失踪事件から早いもので二週間が経過した。だが、未だフェイトは発見されていなかった。
「でも、あの鏡、『オールドミラー』については大分分かってきたんだよね? ありがとう、ユーノ君」
「いいや。みんなの協力もあったからね。じゃあ、これから説明させてもらうよ」
 週末、第九十七管理世界はハラオウン家。
 夕食後、なのは、ティア、ユーノ、アコース、ハラオウン家の皆。それに通信からスバル以外の全員。彼女はまたもや当直らしく、報告会議には出られなかった。
「ま、実は微妙に越権行為があるんだけどね。でも、これから話すことはフェイトを知る全ての人間が共有していなければならない事実だから」
 前置きして、ユーノは説明を始めた。
「まず、執務官失踪事件に先立って、先日発見され、正式にロストロギアに指定された謎の物体、『オールドミラー』について説明させてもらうよ」
 パネルを操作して、モニターに件の鏡を映し出す。
「オールドミラーと呼ばれていたらしいあの鏡は、ミッドチルダの術式が現代のものになるずっと前、そもそもミッド式とベルカ式が分離し始める過渡期の頃に造られたらしい。
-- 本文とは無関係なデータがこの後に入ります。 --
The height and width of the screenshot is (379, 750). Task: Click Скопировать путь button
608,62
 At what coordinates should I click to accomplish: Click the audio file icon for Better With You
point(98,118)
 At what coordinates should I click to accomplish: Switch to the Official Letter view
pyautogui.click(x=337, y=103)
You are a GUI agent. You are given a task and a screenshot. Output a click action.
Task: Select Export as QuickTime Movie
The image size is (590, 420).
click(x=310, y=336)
輻射が丸見えになるほど魔力制御は稚拙だったし、自動運用されてもいなかった──そういう記述だけど、誰かに改良された疑いがある。失踪後二日目から捜索は続けられてるけど、みんなも知っての通りだ」
 一同に、静かすぎる沈黙が流れる。ユーノは咳払いを一つすると、モニターの画面を切り替えた。そこで、『鏡』の詳細な構造が表示されていく。
「次は、こっちの映像を見てほしい。これについては、後にクロノから補足の説明がある」
 第二のモニターに映し出されたのは、遠い昔の出来事だった。八ミリフィルムで撮ったようなカタカタの白黒映像で、音声もなかったが、内容はハッキリと分かる。
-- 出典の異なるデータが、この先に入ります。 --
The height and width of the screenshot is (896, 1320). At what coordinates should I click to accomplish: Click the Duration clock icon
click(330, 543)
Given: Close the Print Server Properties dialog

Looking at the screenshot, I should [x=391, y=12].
 一人の男が『鏡』と対峙していた。杖は現在のような機械的にデザインされたデバイスなどはなく、むしろ金属と木材を組み合わせた細工物のように見える。そして実際、二者がコミュニケーションを取って連動している様子はなく、完全に術者の道具として使われていた。
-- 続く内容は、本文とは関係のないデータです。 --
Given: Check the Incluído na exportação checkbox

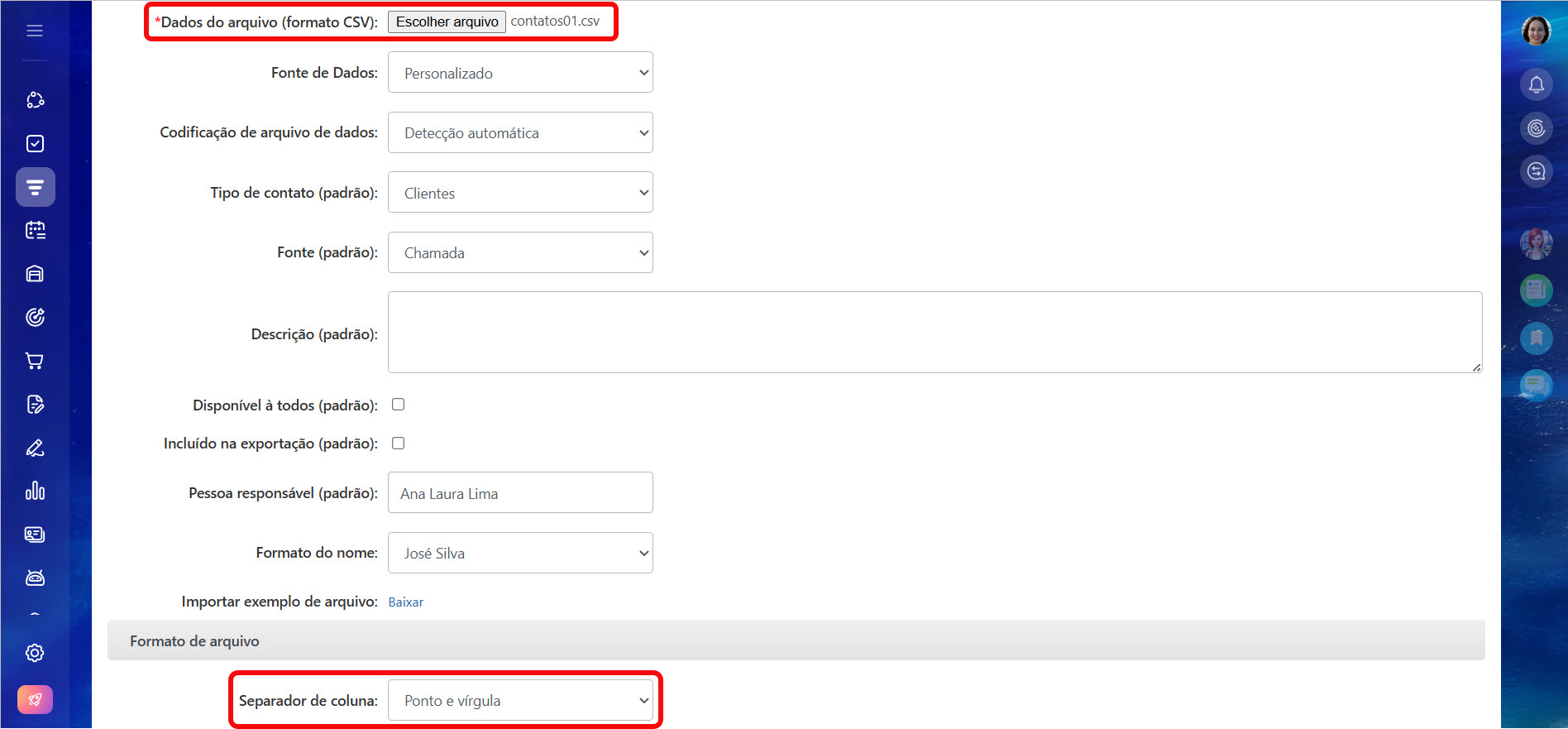Looking at the screenshot, I should coord(398,444).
 彼が杖に魔力を集中させ、バスター──現代では考えられないほど巨大な代物──を発射させると、『鏡』にぶつかり、
 そしてそのまま反射してきた。
「あっ!」
 キャロが叫び声を上げる暇もなく、魔力の塊といえるほど大きなバスターが、発射した本人に帰ってきて直撃し、大爆発を起こした。
「昔の魔道師は、力を保つために純血交配を繰り返してきた歴史がある。なのはは非魔法世界の出身でAAA+クラスだが、それは古代に於いて『平凡』な出来らしい。今でも、管理局に知られていないだけで、このレベルの手合いはいくらでもいるだろう──この次元世界全てを把握してる訳でもないしな。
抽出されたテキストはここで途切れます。